A l'initiative de trois syndicats étudiants, les caisses du restaurant universitaire Montmuzard, à Dijon, ont été bloquées pendant 40 minutes ce 6 mars. 300 étudiants ont pu ainsi bénéficier d'un repas gratuit. Une action qui s'inscrit dans la semaine de manifestation contre la réforme des retraites.
"Allez-y, pas besoin de payer. Aujourd'hui, c'est gratuit". Au restaurant universitaire (RU) Montmuzard, à Dijon, la scène a de quoi surprendre. Ce 6 mars, à midi, les étudiants ne s'arrêtent pas aux caisses du RU pour payer leur repas. Les agent du Crous sont pourtant là, mais ne bougent pas.

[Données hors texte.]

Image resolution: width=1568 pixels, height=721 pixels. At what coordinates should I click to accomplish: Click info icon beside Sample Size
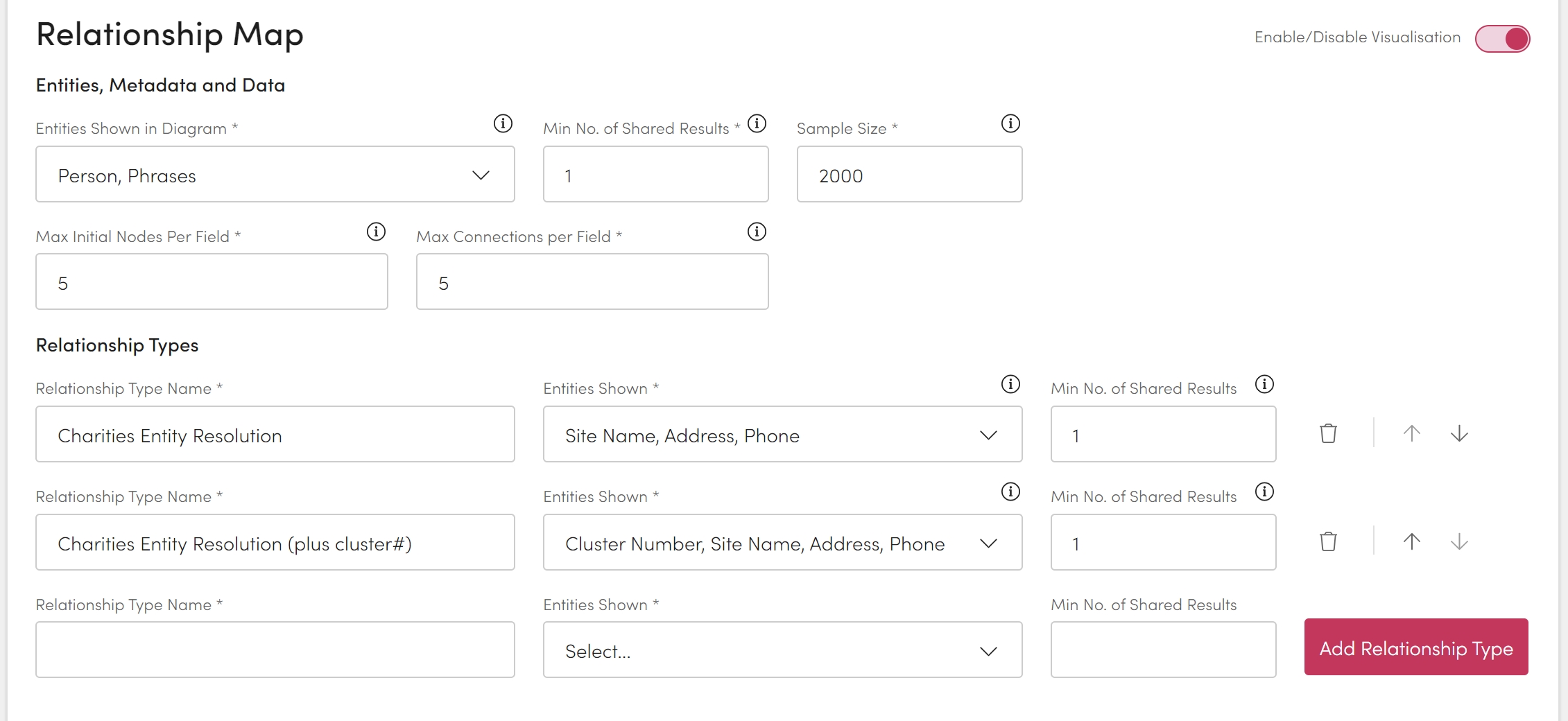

À l'accueil, une vingtaine de jeunes appartenant à trois syndicats de l'Université de Bourgogne (Solidaires étudiant.e.s, L'Aube, Unef). Tous sont masqués et beaucoup portent des bonnets pour cacher leur identité. "On fait ce qu'on appelle une opération RU gratuit", explique l'un d'eux, responsable d'une des organisations. "On entre dans le restaurant, on bloque les caisses et on laisse passer les étudiants qui peuvent manger gratuitement."
Une action qui s'inscrit dans la "semaine noire" contre la réforme des retraites
Une action inédite que les syndicats entendent inscrire dans la "semaine noire" contre la réforme des retraites. Après plusieurs semaines de mobilisation traditionnelle (manifestations, tractages, interventions en amphithéâtres...), " il fallait augmenter d'un niveau pour montrer qu'on est toujours là", souligne un autre manifestant. "Et puis nous luttons aussi contre la précarité étudiante."
Qu'en pensent les principaux concernés ? Si au départ la plupart n'étaient pas mécontents de ne pas payer leur repas, plus le temps passe, plus les nerfs se tendent. "On s'y attendait", confesse une jeune femme, elle aussi responsable syndicale. "Le personnel du RU ne nous empêche pas d'agir mais en revanche, quand nous sommes là, ils ne ravitaillent plus les buffets. À un moment, ils n'auront plus rien à servir."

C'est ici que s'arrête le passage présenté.